The max_tool_iterations parameter on AssistantAgent addresses a different problem: repeated tool invocation within a single agent turn. Setting this constructor parameter enables an inner loop in which AssistantAgent calls the model and executes tools continuously until the model stops generating tool calls or the iteration ceiling is reached [1]. The release notes describe this change as simplifying AssistantAgent usage, since previously orchestrating multi-step tool sequences required external logic or custom agent subclasses.

The loop terminates on either condition, whichever comes first, giving operators a safety bound on runaway tool execution while still allowing the model to chain tool calls autonomously.

Who Benefits and Practical Use Cases

The streaming tools addition most directly benefits teams building hierarchical or nested agent pipelines, where a top-level orchestrator delegates tasks to sub-agents. Before v0.6.2, those teams had no standard mechanism to stream inner events upward. With AgentTool and TeamTool now implementing run_json_stream, that visibility is available without custom wiring [1].
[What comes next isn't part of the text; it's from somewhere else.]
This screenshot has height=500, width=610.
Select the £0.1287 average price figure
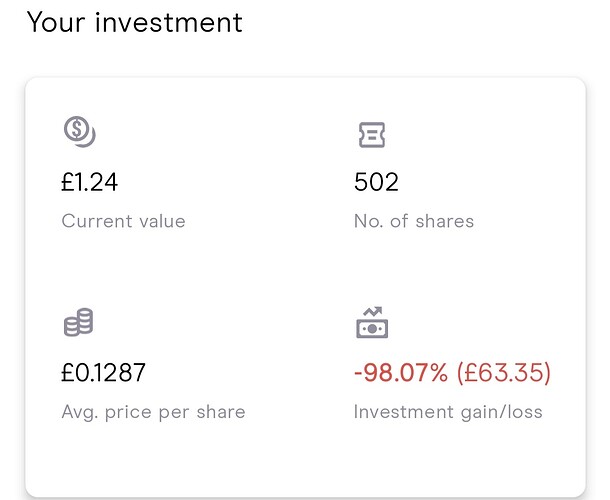[103, 372]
The tool_choice parameter serves teams that need deterministic control over model behavior at inference time, particularly in production pipelines where unpredictable tool selection introduces latency or cost variance. The max_tool_iterations loop simplifies agent configurations that previously required wrapper logic to handle sequences of dependent tool calls.

FAQ

Q. Do existing AgentTool and TeamTool implementations break with this update? AssistantAgent invokes run_json_stream only for tools detected to support streaming; tools without it follow the standard execution path [1].

Q. What happens if max_tool_iterations is not set on AssistantAgent? The source notes describe max_tool_iterations as a constructor parameter that enables the inner loop when set. The release notes do not specify a default value or behavior when the parameter is omitted, so operators should consult the package documentation for the default [1].
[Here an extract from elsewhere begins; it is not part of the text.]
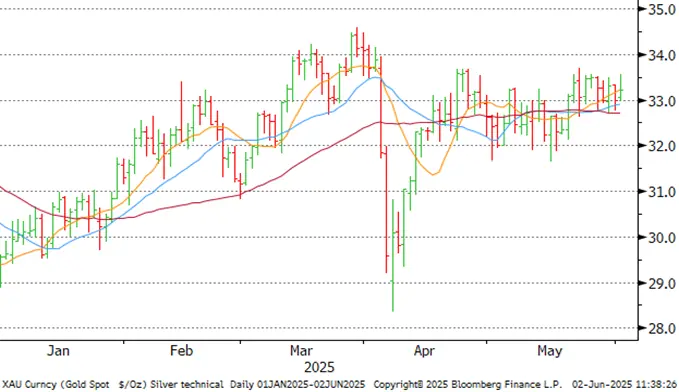Click the 33.0 price axis label
679x392 pixels.
[662, 101]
Q. How does a developer know whether a tool supports streaming? AssistantAgent detects streaming support automatically. When a tool supports run_json_stream, the agent uses that interface; otherwise it falls back to the standard execution path. Developers signal streaming support by subclassing BaseStreamTool and implementing run_stream [1].

Q. Is tool_choice available on all ChatCompletionClient subclasses? The release notes state that tool_choice is added to ChatCompletionClient and its subclasses, covering both create and create_stream methods. Compatibility with specific backend clients should be verified against each subclass’s implementation [1].
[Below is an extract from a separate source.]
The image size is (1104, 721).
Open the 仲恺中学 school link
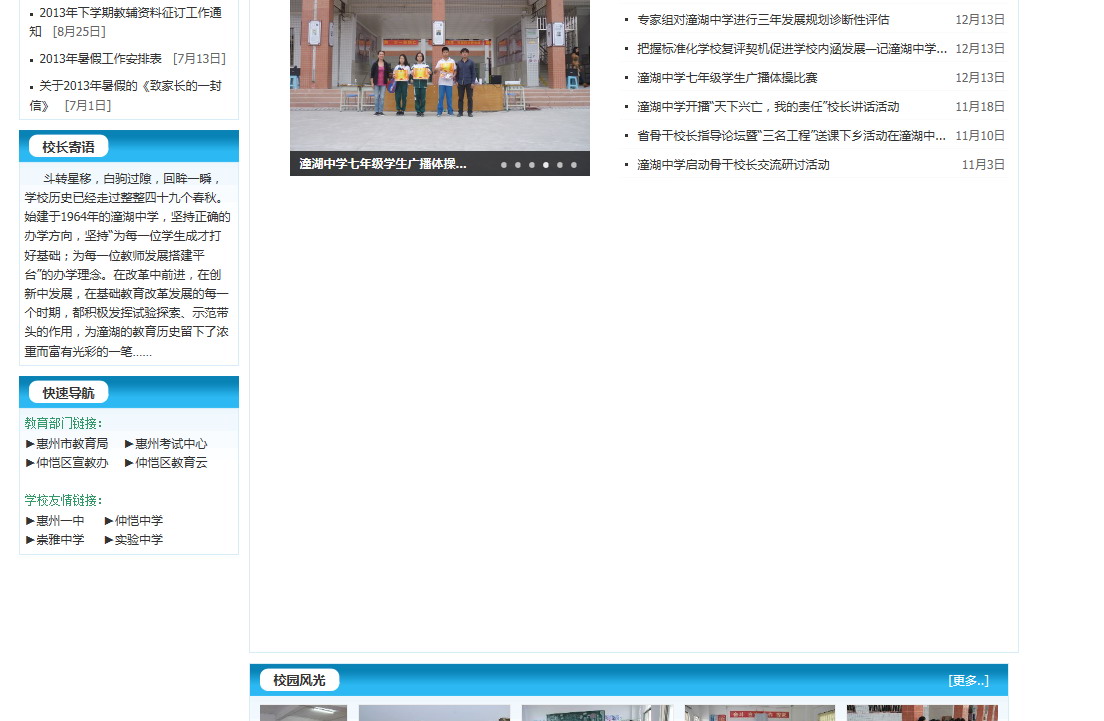[x=138, y=521]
Q. Who contributed the tool_choice parameter? The release notes credit the tool_choice parameter to a contributor’s first pull request to the project [1].

Key Takeaways

AgentTool and TeamTool now expose inner agent and team events to parent agents via run_json_stream, enabling real-time visibility into nested agent pipelines [1].
Custom streaming tools and workbenches can be built by subclassing autogen_core.tools.BaseStreamTool or autogen_core.tools.StreamWorkbench and implementing the required methods [1].
The new tool_choice parameter on ChatCompletionClient gives operators explicit control over model tool selection at inference time [1].
AssistantAgent’s max_tool_iterations constructor parameter enables a bounded inner tool-calling loop, removing the need for external orchestration logic in multi-step tool sequences [1].
OpenTelemetry GenAI traces for create_agent, invoke_agent, and execute_tool were also added in this release, aligned with the GenAI Semantic Convention [1].